Your child's teacher can have a big impact on his success in the classroom, both now and in the future. As noted by the Center on the Social and Emotional Foundations for Early Learning, a poor child-teacher relationship can lead to more challenging behaviors in class, lower academic performance and poor peer interactions. If a teacher has a negative attitude toward your child, it can cause long-term negative consequences. You can work to positively influence your child's teacher to improve attitudes and foster a better relationship that will improve your child's classroom experience.
Read and respond to class announcements. Many teachers send out important notes and reminders that are overlooked by parents. Resentment can build as this continues to happen and teachers feel like parents are not taking the work that they do seriously. You can build goodwill simply by being an active participant in the classroom culture, including reading the announcements, responding to them and acting on them appropriately. For example, if you are asked to send in a smock for art time, make sure you send it in. If you are asked to sign a permission slip, be sure to do it by the deadline.
Be on time and prepared for meetings. Many teachers are overworked and are trying to get as much done as they can in their limited schedules. Parents who show up for meetings on time or take the time to prepare for meetings reading notes, progress reports and other important information, help everyone involved, including the children. When parents show up on time and prepared, they show teachers that they are committed to their children's education and that they respect the work the teacher is doing.
Read with your children and support their studies at home. In the book, "The Parent Backpack for Kindergarten Through Grade 5," M.L. Nichols says that teachers can tell which parents are making this extra effort at home by how their children are performing in class. By showing that you are committed to your child's education, you may inspire the teacher to rededicate himself and improve his attitude.
Be positive and professional in your communications. Tensions can easily escalate if you need to discuss an issue, such as the teacher's negative attitude or your child's unhappiness in class. Save these conversations for in person. Be courteous but direct with your concerns, but don't be accusatory. By raising your concerns, you may highlight an issue that the teacher was not even aware of, and you may show the teacher that you are a committed parent who will be monitoring your child's experience closely -- which may be enough to inspire a change in attitude. If things don't change, speak to the principal, but again in a respectful manner to avoid being flagged as a trouble-maker. The principal may request a meeting with a school counselor, your child and yourself to help sort out the situation.

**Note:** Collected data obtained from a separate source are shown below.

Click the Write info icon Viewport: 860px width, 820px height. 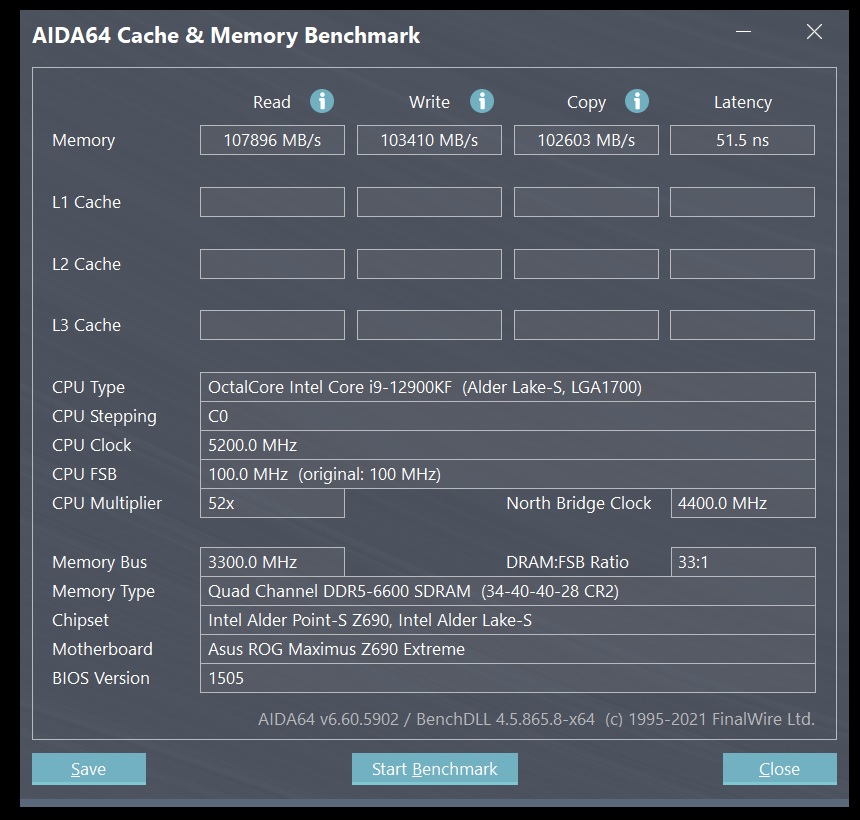tap(482, 101)
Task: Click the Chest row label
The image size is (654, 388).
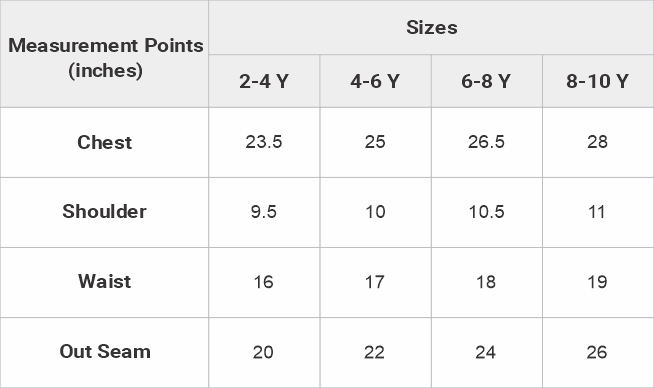Action: pos(105,142)
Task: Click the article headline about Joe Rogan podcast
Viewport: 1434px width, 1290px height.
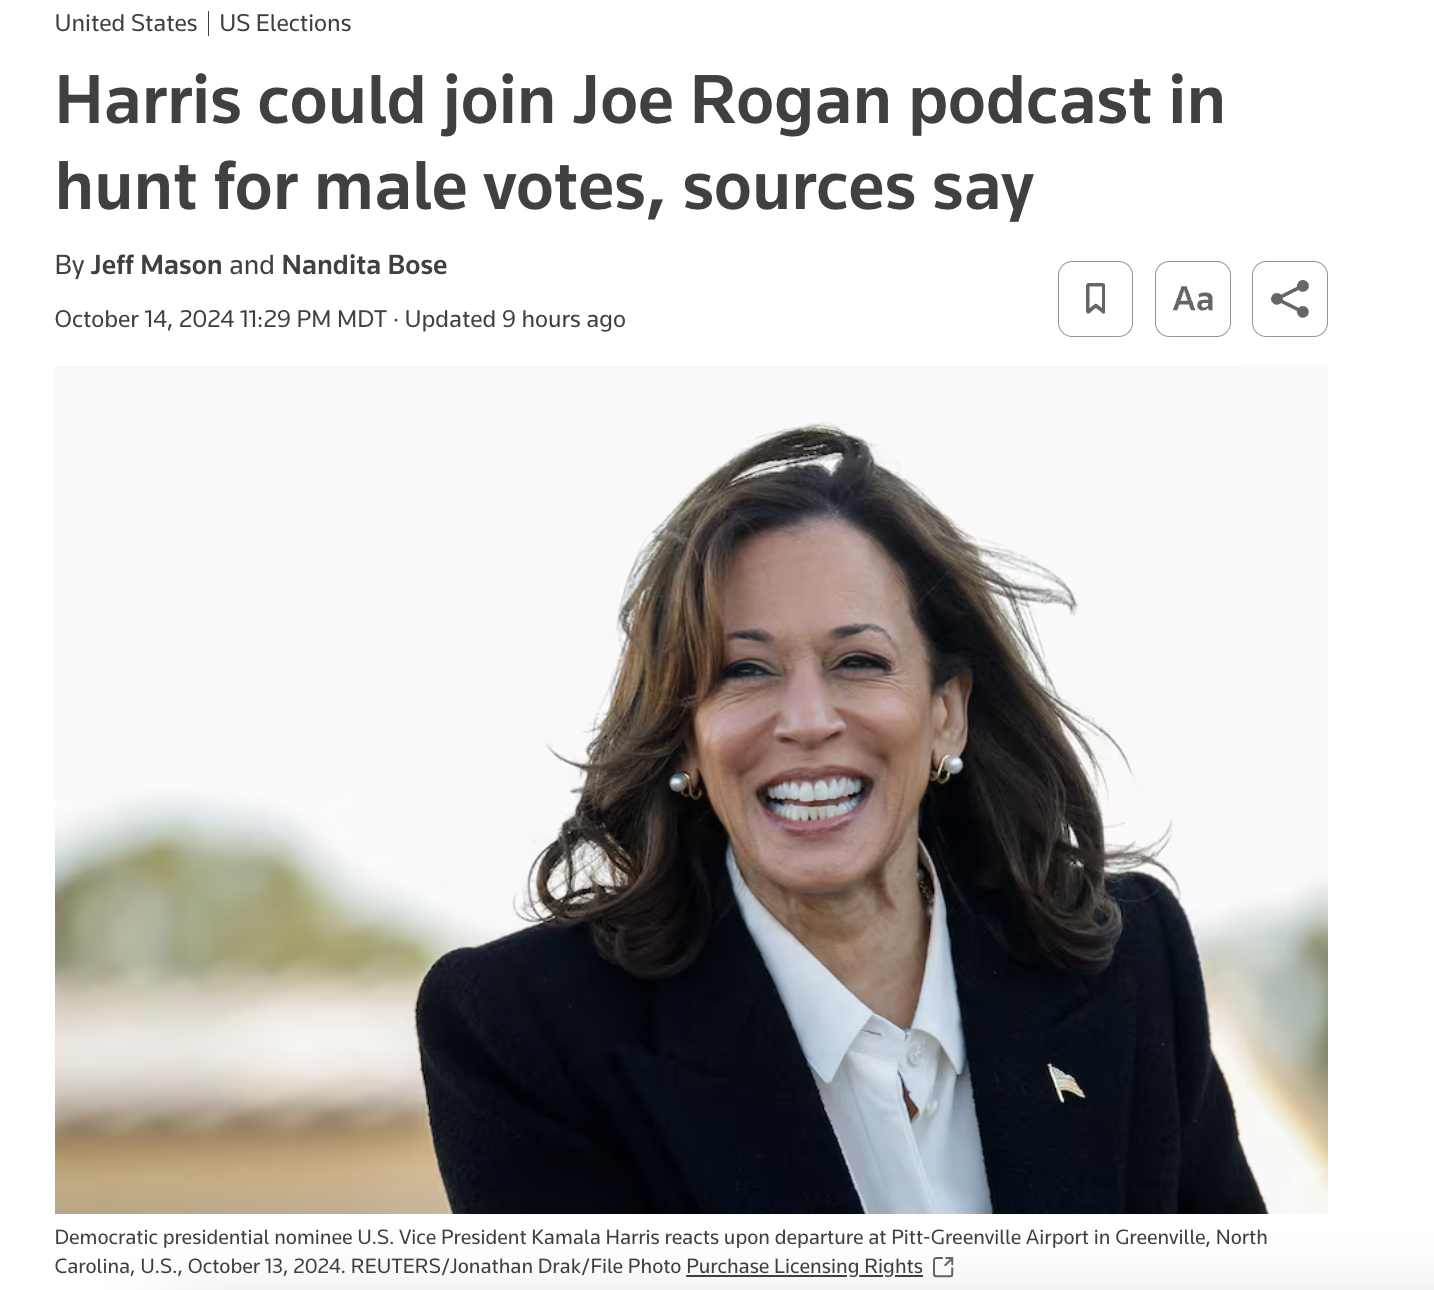Action: pos(640,143)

Volunteer time and, if possible, donate requested supplies to the classroom. Teaching can be a stressful job, which can contribute to your teacher's negative attitude. You can help to relieve some of this stress by volunteering for classroom activities and field trips. This may help to improve the teacher's attitude in general and to your child, in particular. And it will help you to monitor the situation while making a contribution.
Share positive feedback from your child. Teachers hear a lot about what is going wrong in class, but positive feedback comes far less frequently. Share the positive feedback you hear from your child with the teacher to bolster morale and inspire a more positive attitude. Maybe your child loves a new game that was introduced in class, or maybe you hear other children say how much they enjoyed a recent field trip. Share these comments. A little gratitude can go a long way to creating a more positive relationship with a teacher. Often children pick up their parent's attitudes, so if you are expressing a positive attitude, your child may reflect this at school. Write a thank you note. When you see the teacher in person, take the time to thank him for things that he has done to help your child specifically. This will go a long way toward opening the door to discussions about your concerns.